There’s no crossing the river before Name and that’s more than two hard days’ walk downstream. No wonder Tensor despaired, if he knew. We don’t deserve such good fortune. Perhaps my luck turns at last.”

“Won’t they be waiting for us at Name? You said so yourself.”

“Undoubtedly, but that’s a long way away, and much can happen. Besides, we’re in Bannador now. Let’s get clear of the falls; then we shall eat and rest and make our plans.”

They had come out right at the base of the cliff and the ground was a vast pile of broken and shattered rock which they must negotiate before they could find their way free to the south. Eventually they passed beyond the scree and as it grew dark found themselves in a hilly country, thickly forested and shrouded in drifting mist from the falls. They were still high up but the hard cold of the mountains had gone; the air was moist and spicy between the trees.

“A forest,” said Llian. “I thought there were no trees left in the world, after Shazmak.” He sat down on a mossy log and gave himself over to contemplation.
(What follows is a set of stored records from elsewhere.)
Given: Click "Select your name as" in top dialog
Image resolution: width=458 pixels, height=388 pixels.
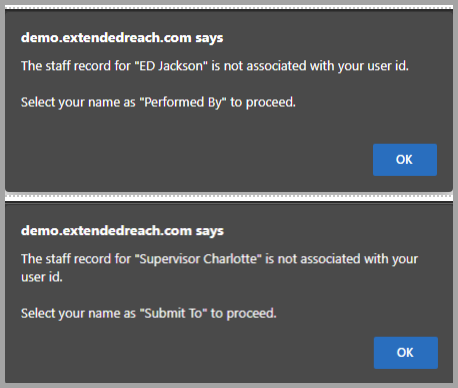Looking at the screenshot, I should (78, 102).
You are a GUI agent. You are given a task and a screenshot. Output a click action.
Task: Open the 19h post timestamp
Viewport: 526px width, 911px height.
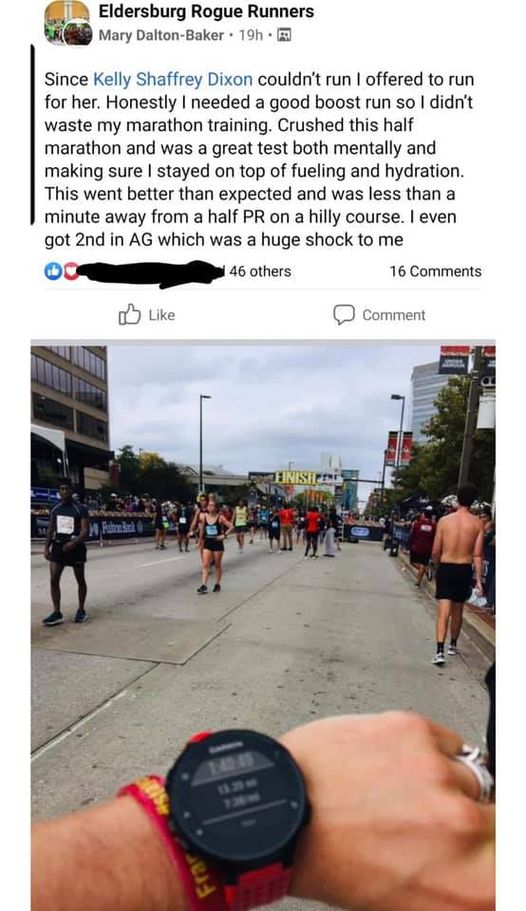click(251, 35)
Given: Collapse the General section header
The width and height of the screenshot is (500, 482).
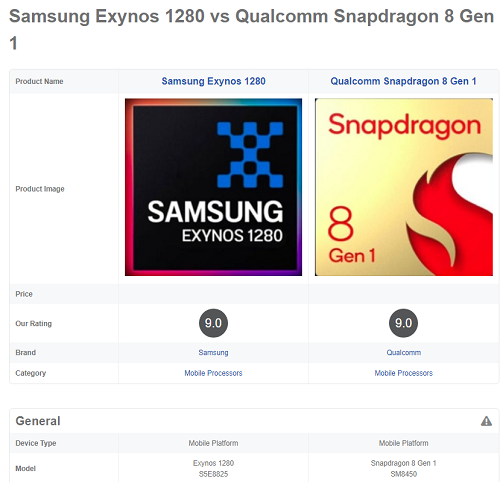Looking at the screenshot, I should point(254,421).
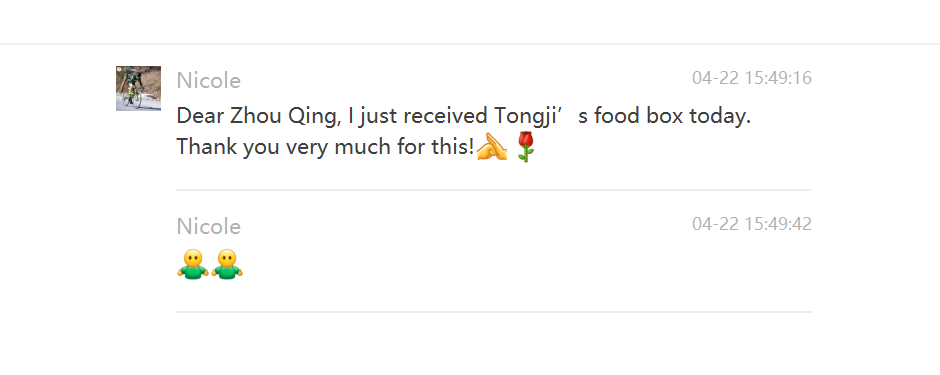Click the 04-22 15:49:42 timestamp

pos(752,224)
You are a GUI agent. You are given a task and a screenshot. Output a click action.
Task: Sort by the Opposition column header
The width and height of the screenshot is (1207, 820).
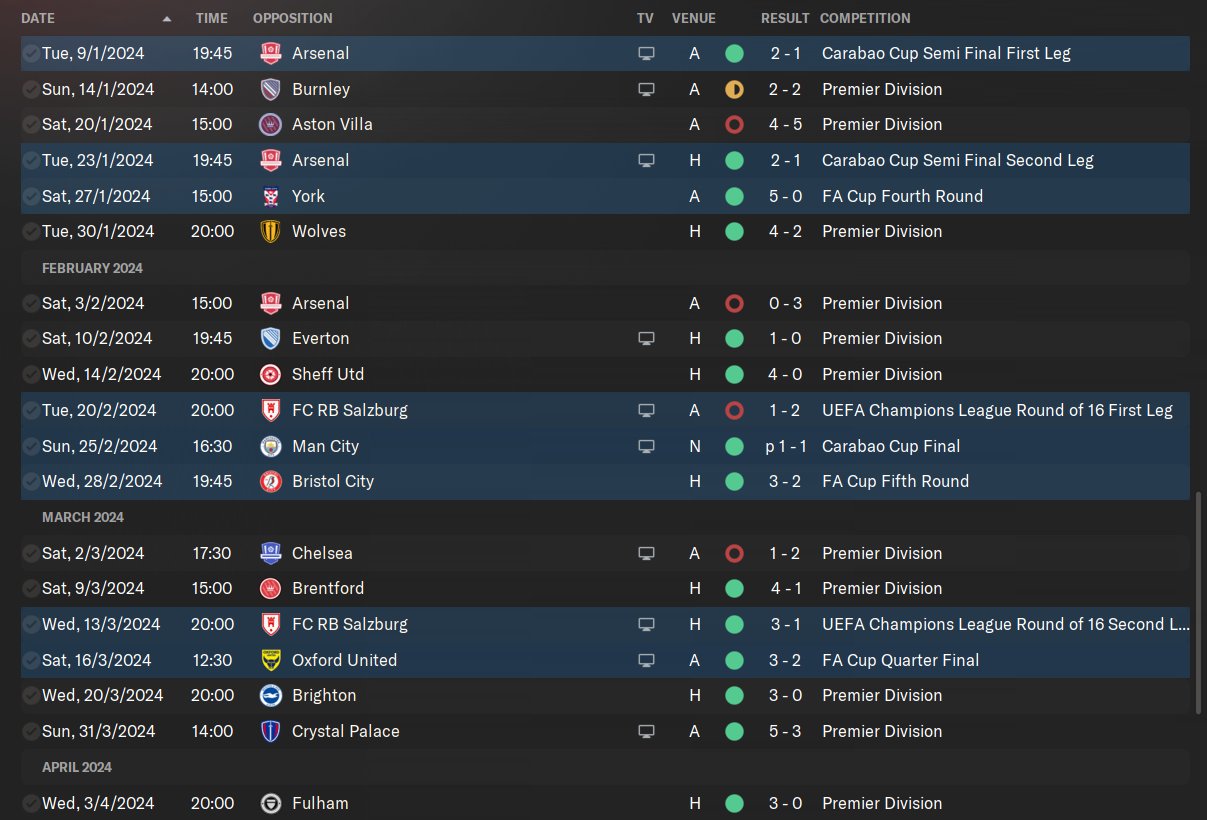pos(293,18)
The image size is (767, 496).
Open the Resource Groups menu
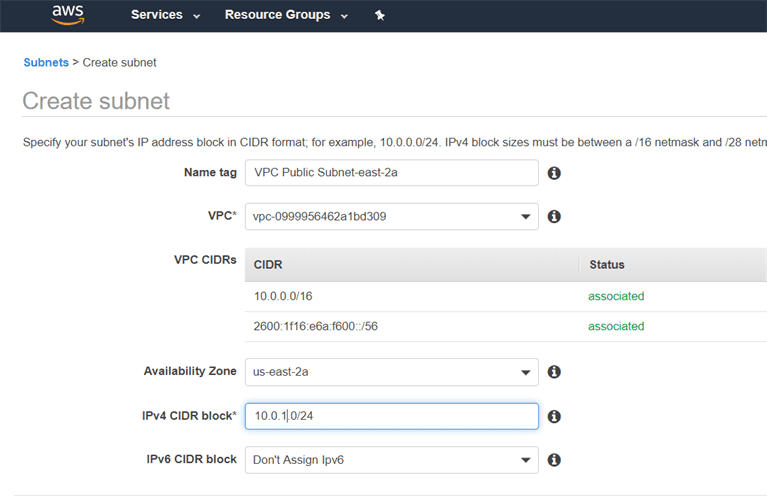286,15
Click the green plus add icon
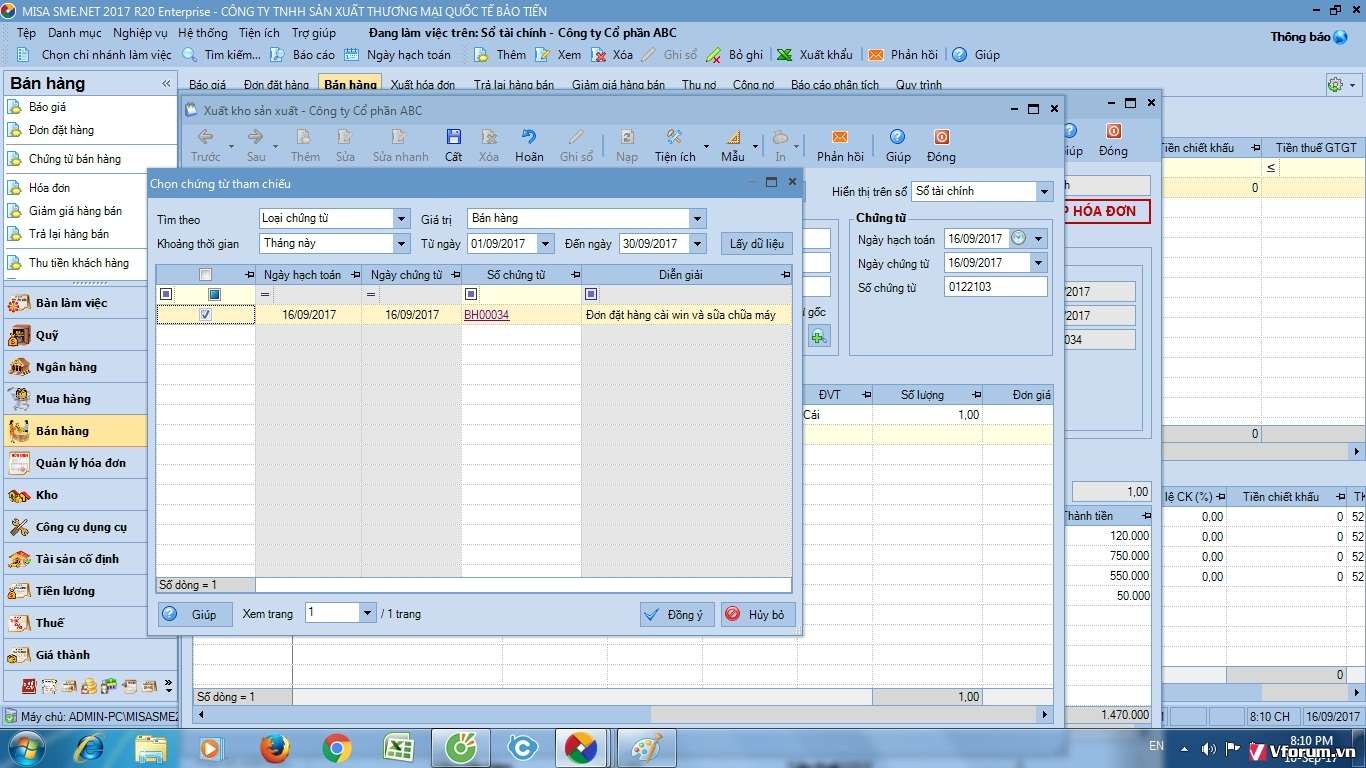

They spent two more days in that country, making their way slowly through the dense forests, and it was hard going. The land was corrugated by steep valleys, tributary to the Garr, that cut directly across their path. They started off near the river bank, but shortly the country became so rugged that they had to climb up into the foothills of the mountains to find a clearer way. At last they came across a narrow path that led more or less in the direction of Name. Here the land
was broken into small ridges like ripples on a beach, and as the path led across them they were forever trudging up the gentle slope and peering uneasily along the ridge line before plunging down the steep side and splashing through the creeks that trickled in every gully.

It was late on the second afternoon now. Llian labored along behind, following Karan without thought, hoping that the top of each succeeding ridge would show the town of Name below. The trip had become an ordeal. How he hated traveling, if this was what it was all about. How could he ever have thought that there was romance in tales such as this? But at least they had lost their pursuers; there had been no sign of them since the caverns.

Just then Karan stopped. “This is close enough. Let’s find a place to camp. It’ll be dark shortly.”

“Can’t we go on to Name?” Llian pleaded. “It’s so close. I’m so sick of walking. I want to sit in an inn beside a fire with a great bowl of wine in front of me and a hundred other people doing the same.”

“You’ll have to wait until Sith!” Karan replied. “Name is across the river and late at night we’d have to signal for a ferry. We know Tensor will go to Name, and he will be watching all the ways. It’s too small a town for us to hide. Even in the daytime, in a crowd, it will be difficult. Anyway, Name is not a friendly place.”

They came to a spot where the path crossed a brook, the clear water running silently in its stony bed, and Karan turned upstream. Shortly they found a grassy mound where the forest drew back from the water; there they made camp. The grass was soft, green and welcoming. The tall trees made a wall around the clearing that seemed somehow protective. Fragrant herbs grew in the damp soil at the edge of the water. The atmosphere was so soothing that Llian, sitting
beside the pile of twigs he had collected for the fire, put his head in his hands and fell fast asleep.

In a while he was awakened by Karan, who had gone into the bush with her hatchet and now returned, whistling and dancing, with an armload of wood. He began to get up guiltily, but she put her hand on his forehead and pushed him down again. “You have not done badly,” she said fondly.